- _YOUR OBJECTIVE_:
From the data that follows, copy every line holding the string "will".

┌─ RECORDS SUPPLIED

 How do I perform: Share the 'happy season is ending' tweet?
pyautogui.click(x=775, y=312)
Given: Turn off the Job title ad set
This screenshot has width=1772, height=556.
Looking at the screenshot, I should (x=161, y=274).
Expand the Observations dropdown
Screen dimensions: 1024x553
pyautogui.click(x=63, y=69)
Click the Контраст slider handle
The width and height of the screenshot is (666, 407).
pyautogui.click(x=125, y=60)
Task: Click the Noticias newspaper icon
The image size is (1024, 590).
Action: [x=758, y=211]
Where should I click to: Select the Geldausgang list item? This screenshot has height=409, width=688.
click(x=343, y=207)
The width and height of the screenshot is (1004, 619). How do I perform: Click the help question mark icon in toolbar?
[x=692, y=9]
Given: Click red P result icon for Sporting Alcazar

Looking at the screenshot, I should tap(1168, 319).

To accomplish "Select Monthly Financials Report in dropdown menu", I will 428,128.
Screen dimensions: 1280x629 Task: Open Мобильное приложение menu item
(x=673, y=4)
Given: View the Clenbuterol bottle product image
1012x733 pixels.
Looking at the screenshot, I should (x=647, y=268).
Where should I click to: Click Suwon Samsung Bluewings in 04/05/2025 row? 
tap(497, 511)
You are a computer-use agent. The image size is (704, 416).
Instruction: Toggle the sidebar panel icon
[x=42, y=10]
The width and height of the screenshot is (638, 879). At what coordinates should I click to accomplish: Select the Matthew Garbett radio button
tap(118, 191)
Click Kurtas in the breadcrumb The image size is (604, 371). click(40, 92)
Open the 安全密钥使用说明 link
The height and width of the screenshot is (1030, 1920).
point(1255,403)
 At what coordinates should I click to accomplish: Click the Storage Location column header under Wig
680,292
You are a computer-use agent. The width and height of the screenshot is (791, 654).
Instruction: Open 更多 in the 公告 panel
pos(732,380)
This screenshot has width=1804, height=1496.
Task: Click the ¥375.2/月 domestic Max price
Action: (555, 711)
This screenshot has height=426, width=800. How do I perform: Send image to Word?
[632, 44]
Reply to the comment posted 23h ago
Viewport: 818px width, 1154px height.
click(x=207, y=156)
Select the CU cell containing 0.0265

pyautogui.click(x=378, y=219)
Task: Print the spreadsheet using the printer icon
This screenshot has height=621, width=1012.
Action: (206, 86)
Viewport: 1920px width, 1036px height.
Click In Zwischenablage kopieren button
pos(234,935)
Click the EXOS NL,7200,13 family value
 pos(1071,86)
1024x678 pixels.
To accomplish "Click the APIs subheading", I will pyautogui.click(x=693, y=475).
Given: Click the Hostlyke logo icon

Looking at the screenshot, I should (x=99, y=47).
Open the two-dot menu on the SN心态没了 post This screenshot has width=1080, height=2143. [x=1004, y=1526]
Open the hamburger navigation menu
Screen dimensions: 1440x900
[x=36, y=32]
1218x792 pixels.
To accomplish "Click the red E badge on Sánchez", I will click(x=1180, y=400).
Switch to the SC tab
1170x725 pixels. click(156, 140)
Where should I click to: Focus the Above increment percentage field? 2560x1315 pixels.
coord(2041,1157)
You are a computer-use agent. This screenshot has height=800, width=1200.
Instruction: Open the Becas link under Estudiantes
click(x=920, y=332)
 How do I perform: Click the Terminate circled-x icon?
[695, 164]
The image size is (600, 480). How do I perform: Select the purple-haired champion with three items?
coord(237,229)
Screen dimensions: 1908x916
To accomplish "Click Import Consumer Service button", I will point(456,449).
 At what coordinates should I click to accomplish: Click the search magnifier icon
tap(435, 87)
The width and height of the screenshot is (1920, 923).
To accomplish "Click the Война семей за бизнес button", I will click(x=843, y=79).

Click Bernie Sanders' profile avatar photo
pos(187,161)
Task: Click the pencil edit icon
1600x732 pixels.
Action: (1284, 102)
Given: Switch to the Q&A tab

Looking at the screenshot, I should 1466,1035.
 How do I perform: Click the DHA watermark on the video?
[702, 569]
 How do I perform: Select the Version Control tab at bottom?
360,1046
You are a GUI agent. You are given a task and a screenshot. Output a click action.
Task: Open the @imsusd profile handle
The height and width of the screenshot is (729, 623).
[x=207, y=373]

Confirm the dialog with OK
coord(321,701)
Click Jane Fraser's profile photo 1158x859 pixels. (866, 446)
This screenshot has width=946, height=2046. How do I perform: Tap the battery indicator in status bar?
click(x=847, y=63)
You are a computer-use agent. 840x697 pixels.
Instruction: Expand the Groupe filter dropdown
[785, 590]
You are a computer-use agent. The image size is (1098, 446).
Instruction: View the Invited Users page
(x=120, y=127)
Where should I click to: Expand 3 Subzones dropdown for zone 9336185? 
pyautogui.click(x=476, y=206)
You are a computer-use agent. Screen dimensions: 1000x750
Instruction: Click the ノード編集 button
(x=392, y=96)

└─

- _ANSWER TO THIS PROBLEM_:
To accomplish "Select Monthly Financials Report in dropdown menu", I will 428,128.
To accomplish "Click the APIs subheading", I will pyautogui.click(x=693, y=475).
To accomplish "Click the red E badge on Sánchez", I will click(x=1180, y=400).
To accomplish "Click Import Consumer Service button", I will point(456,449).
To accomplish "Click the Война семей за бизнес button", I will click(x=843, y=79).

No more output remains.